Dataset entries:
►
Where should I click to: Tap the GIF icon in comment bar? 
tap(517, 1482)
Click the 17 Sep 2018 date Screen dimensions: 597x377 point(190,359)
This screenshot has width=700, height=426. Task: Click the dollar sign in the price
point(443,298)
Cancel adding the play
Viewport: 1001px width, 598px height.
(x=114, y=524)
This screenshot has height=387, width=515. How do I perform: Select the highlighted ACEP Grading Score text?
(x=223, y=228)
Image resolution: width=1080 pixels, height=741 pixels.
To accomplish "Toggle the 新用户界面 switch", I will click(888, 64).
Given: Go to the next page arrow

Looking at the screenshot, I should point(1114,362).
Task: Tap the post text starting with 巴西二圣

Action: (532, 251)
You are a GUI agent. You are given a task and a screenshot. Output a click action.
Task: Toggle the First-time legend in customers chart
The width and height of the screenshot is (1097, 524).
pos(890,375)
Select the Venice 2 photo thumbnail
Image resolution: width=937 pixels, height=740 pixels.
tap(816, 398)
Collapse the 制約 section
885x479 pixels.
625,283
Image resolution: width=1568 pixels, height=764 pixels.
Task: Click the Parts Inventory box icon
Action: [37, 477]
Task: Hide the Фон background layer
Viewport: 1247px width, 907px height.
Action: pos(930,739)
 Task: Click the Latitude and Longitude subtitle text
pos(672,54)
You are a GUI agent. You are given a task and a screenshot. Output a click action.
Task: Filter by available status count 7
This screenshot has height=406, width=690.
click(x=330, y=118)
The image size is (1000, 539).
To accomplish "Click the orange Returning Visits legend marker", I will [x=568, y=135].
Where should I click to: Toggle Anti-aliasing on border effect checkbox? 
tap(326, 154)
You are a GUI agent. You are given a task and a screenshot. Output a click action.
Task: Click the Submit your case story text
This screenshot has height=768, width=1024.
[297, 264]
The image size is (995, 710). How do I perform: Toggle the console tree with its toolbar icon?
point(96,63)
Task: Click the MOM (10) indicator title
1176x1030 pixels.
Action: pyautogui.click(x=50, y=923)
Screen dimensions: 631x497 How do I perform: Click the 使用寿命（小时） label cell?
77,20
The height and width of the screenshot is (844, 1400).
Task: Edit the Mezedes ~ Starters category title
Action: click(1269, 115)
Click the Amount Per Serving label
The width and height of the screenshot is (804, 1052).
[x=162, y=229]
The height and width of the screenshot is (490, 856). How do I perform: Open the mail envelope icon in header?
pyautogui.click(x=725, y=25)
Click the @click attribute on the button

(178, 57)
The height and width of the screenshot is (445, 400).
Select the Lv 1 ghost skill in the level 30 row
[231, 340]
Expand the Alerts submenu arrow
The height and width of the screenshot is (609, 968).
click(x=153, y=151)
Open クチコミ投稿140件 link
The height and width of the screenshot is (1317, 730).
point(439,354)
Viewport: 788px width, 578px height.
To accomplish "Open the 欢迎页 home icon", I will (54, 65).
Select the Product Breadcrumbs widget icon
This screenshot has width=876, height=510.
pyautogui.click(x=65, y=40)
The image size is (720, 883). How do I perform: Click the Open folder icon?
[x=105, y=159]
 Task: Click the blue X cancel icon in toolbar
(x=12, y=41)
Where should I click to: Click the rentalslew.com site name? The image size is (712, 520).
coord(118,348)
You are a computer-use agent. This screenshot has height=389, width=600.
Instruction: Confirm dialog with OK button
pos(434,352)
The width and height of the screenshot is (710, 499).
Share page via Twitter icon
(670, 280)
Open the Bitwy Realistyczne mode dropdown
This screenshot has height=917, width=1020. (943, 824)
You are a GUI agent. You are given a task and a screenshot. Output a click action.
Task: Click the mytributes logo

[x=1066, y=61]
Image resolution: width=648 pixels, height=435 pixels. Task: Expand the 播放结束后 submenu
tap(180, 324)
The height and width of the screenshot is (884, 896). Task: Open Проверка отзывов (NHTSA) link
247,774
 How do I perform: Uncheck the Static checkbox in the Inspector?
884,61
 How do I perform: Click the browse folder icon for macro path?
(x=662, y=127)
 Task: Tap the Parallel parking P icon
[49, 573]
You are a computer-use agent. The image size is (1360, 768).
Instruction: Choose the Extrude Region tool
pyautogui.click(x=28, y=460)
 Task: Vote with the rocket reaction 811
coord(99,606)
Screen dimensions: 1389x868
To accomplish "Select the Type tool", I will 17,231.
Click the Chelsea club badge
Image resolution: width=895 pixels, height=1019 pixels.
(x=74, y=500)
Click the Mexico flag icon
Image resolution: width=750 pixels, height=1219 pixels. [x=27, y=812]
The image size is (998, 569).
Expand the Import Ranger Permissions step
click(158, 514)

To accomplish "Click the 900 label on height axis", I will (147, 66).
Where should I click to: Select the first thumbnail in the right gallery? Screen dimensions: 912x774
◄
ABOUT THIS EXERCISE
Please copy each record shown above exactly.

ANSWER BOX
Where should I click to: Tap the GIF icon in comment bar? 
tap(517, 1482)
Click the 17 Sep 2018 date Screen dimensions: 597x377 point(190,359)
This screenshot has width=700, height=426. Task: Click the dollar sign in the price
point(443,298)
Cancel adding the play
Viewport: 1001px width, 598px height.
(x=114, y=524)
This screenshot has height=387, width=515. How do I perform: Select the highlighted ACEP Grading Score text?
(x=223, y=228)
Image resolution: width=1080 pixels, height=741 pixels.
To accomplish "Toggle the 新用户界面 switch", I will click(888, 64).
Given: Go to the next page arrow

Looking at the screenshot, I should point(1114,362).
Task: Tap the post text starting with 巴西二圣

Action: (532, 251)
You are a GUI agent. You are given a task and a screenshot. Output a click action.
Task: Toggle the First-time legend in customers chart
The width and height of the screenshot is (1097, 524).
pos(890,375)
Select the Venice 2 photo thumbnail
Image resolution: width=937 pixels, height=740 pixels.
tap(816, 398)
Collapse the 制約 section
885x479 pixels.
625,283
Image resolution: width=1568 pixels, height=764 pixels.
Task: Click the Parts Inventory box icon
Action: [37, 477]
Task: Hide the Фон background layer
Viewport: 1247px width, 907px height.
Action: pos(930,739)
 Task: Click the Latitude and Longitude subtitle text
pos(672,54)
You are a GUI agent. You are given a task and a screenshot. Output a click action.
Task: Filter by available status count 7
This screenshot has height=406, width=690.
click(x=330, y=118)
The image size is (1000, 539).
To accomplish "Click the orange Returning Visits legend marker", I will [x=568, y=135].
Where should I click to: Toggle Anti-aliasing on border effect checkbox? 
tap(326, 154)
You are a GUI agent. You are given a task and a screenshot. Output a click action.
Task: Click the Submit your case story text
This screenshot has height=768, width=1024.
[297, 264]
The image size is (995, 710). How do I perform: Toggle the console tree with its toolbar icon?
point(96,63)
Task: Click the MOM (10) indicator title
1176x1030 pixels.
Action: pyautogui.click(x=50, y=923)
Screen dimensions: 631x497 How do I perform: Click the 使用寿命（小时） label cell?
77,20
The height and width of the screenshot is (844, 1400).
Task: Edit the Mezedes ~ Starters category title
Action: click(1269, 115)
Click the Amount Per Serving label
The width and height of the screenshot is (804, 1052).
[x=162, y=229]
The height and width of the screenshot is (490, 856). How do I perform: Open the mail envelope icon in header?
pyautogui.click(x=725, y=25)
Click the @click attribute on the button

(178, 57)
The height and width of the screenshot is (445, 400).
Select the Lv 1 ghost skill in the level 30 row
[231, 340]
Expand the Alerts submenu arrow
The height and width of the screenshot is (609, 968).
click(x=153, y=151)
Open クチコミ投稿140件 link
The height and width of the screenshot is (1317, 730).
point(439,354)
Viewport: 788px width, 578px height.
To accomplish "Open the 欢迎页 home icon", I will (54, 65).
Select the Product Breadcrumbs widget icon
This screenshot has width=876, height=510.
pyautogui.click(x=65, y=40)
The image size is (720, 883). How do I perform: Click the Open folder icon?
[x=105, y=159]
 Task: Click the blue X cancel icon in toolbar
(x=12, y=41)
Where should I click to: Click the rentalslew.com site name? The image size is (712, 520).
coord(118,348)
You are a computer-use agent. This screenshot has height=389, width=600.
Instruction: Confirm dialog with OK button
pos(434,352)
The width and height of the screenshot is (710, 499).
Share page via Twitter icon
(670, 280)
Open the Bitwy Realistyczne mode dropdown
This screenshot has height=917, width=1020. (943, 824)
You are a GUI agent. You are given a task and a screenshot. Output a click action.
Task: Click the mytributes logo

[x=1066, y=61]
Image resolution: width=648 pixels, height=435 pixels. Task: Expand the 播放结束后 submenu
tap(180, 324)
The height and width of the screenshot is (884, 896). Task: Open Проверка отзывов (NHTSA) link
247,774
 How do I perform: Uncheck the Static checkbox in the Inspector?
884,61
 How do I perform: Click the browse folder icon for macro path?
(x=662, y=127)
 Task: Tap the Parallel parking P icon
[49, 573]
You are a computer-use agent. The image size is (1360, 768).
Instruction: Choose the Extrude Region tool
pyautogui.click(x=28, y=460)
 Task: Vote with the rocket reaction 811
coord(99,606)
Screen dimensions: 1389x868
To accomplish "Select the Type tool", I will 17,231.
Click the Chelsea club badge
Image resolution: width=895 pixels, height=1019 pixels.
(x=74, y=500)
Click the Mexico flag icon
Image resolution: width=750 pixels, height=1219 pixels. [x=27, y=812]
The image size is (998, 569).
Expand the Import Ranger Permissions step
click(158, 514)

To accomplish "Click the 900 label on height axis", I will (147, 66).
Where should I click to: Select the first thumbnail in the right gallery? Screen dimensions: 912x774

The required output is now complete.